Task details:
Beginning with the line containing "Task: Click the refresh icon in address bar", transcribe every line exactly down to the last one in the records below, and drop the pictures.

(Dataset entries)
***

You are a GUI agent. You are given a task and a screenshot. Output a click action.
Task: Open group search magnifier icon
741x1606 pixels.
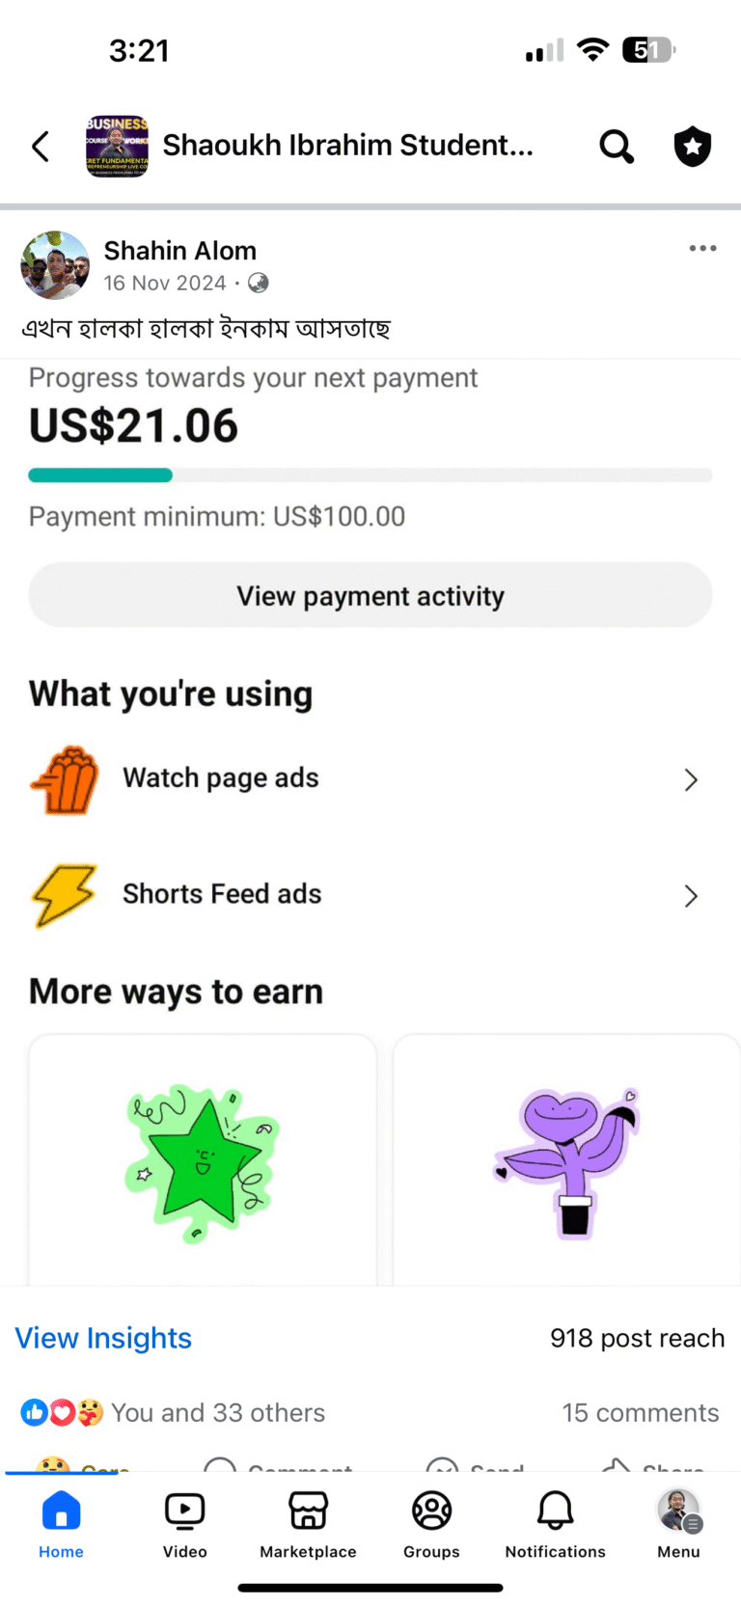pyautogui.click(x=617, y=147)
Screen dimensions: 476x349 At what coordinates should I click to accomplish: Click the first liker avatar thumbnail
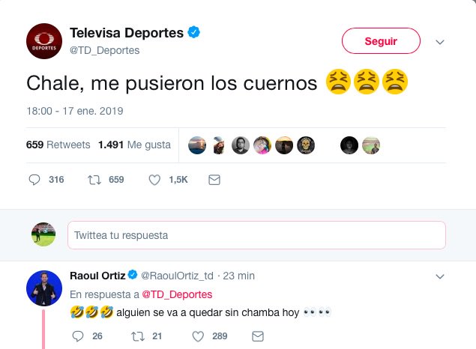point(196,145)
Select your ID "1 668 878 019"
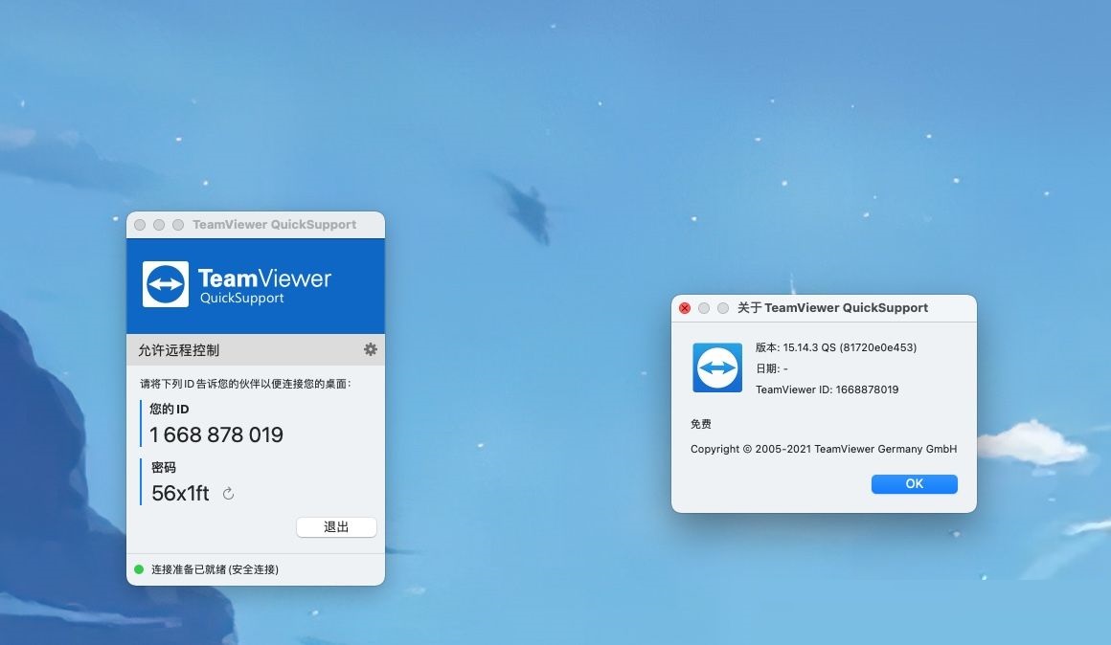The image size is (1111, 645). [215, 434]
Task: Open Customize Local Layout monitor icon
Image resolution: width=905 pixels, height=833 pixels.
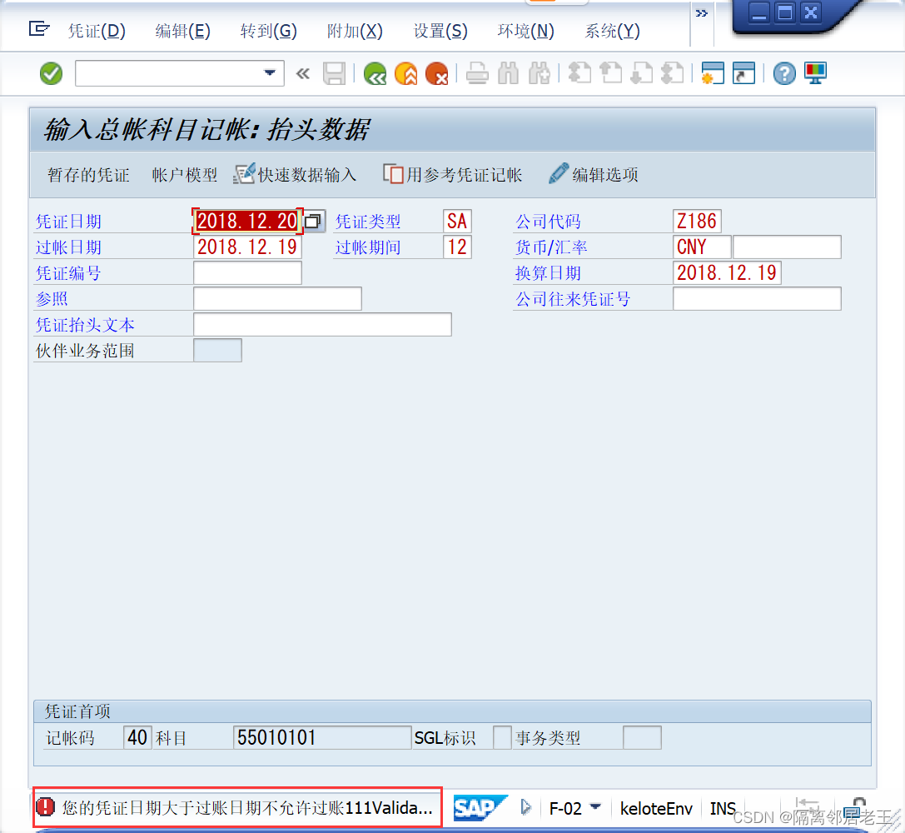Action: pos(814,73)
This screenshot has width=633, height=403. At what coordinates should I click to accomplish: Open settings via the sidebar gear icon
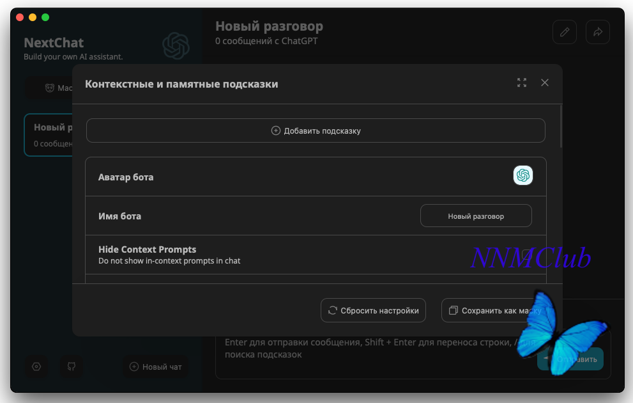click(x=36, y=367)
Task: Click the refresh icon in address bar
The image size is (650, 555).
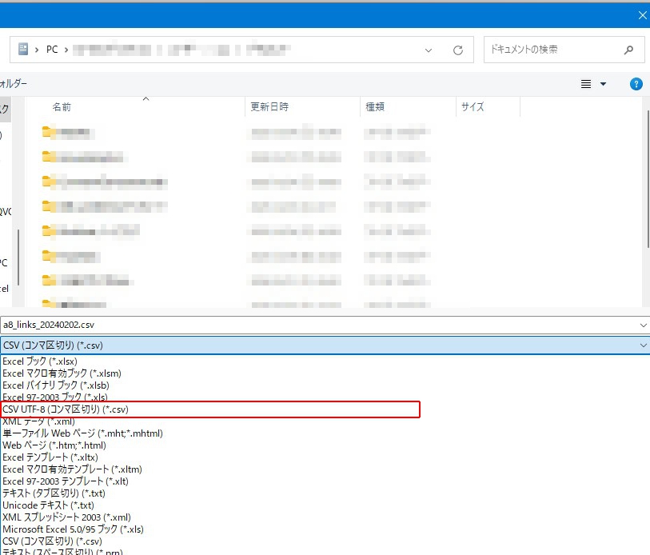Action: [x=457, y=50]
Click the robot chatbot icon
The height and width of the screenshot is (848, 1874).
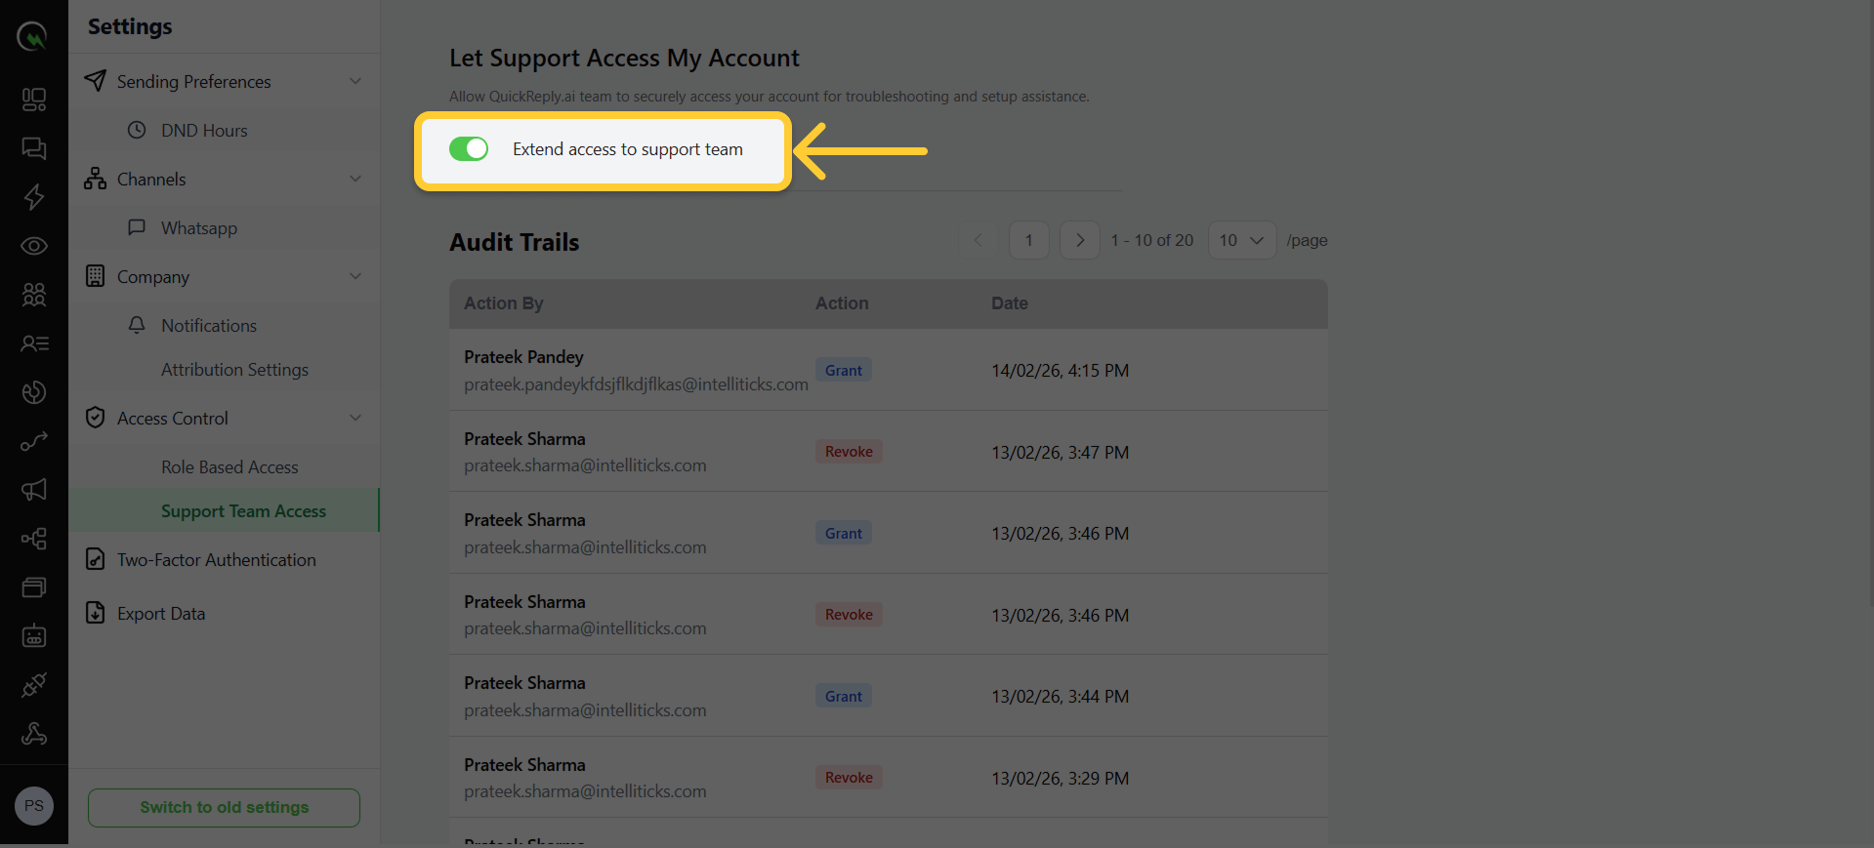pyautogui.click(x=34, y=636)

***

Answer space:
Task: Click the refresh icon in address bar
The image size is (650, 555).
Action: [x=457, y=50]
Click the robot chatbot icon
The height and width of the screenshot is (848, 1874).
pyautogui.click(x=34, y=636)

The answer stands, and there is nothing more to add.